■ DATASET EXTRACT ■
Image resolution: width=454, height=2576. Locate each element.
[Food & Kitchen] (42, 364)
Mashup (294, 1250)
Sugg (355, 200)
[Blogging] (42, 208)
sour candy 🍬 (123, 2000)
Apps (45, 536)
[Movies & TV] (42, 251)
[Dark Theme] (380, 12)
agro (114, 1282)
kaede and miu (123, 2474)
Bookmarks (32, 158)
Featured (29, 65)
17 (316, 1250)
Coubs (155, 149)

■ TASK PROMPT ■
In full and without alteration, output the listing.

■ WRITTEN REPLY ■
Image resolution: width=454, height=2576. Locate each element.
[Food & Kitchen] (42, 364)
Mashup (294, 1250)
Sugg (355, 200)
[Blogging] (42, 208)
sour candy 🍬 (123, 2000)
Apps (45, 536)
[Movies & TV] (42, 251)
[Dark Theme] (380, 12)
agro (114, 1282)
kaede and miu (123, 2474)
Bookmarks (32, 158)
Featured (29, 65)
17 (316, 1250)
Coubs (155, 149)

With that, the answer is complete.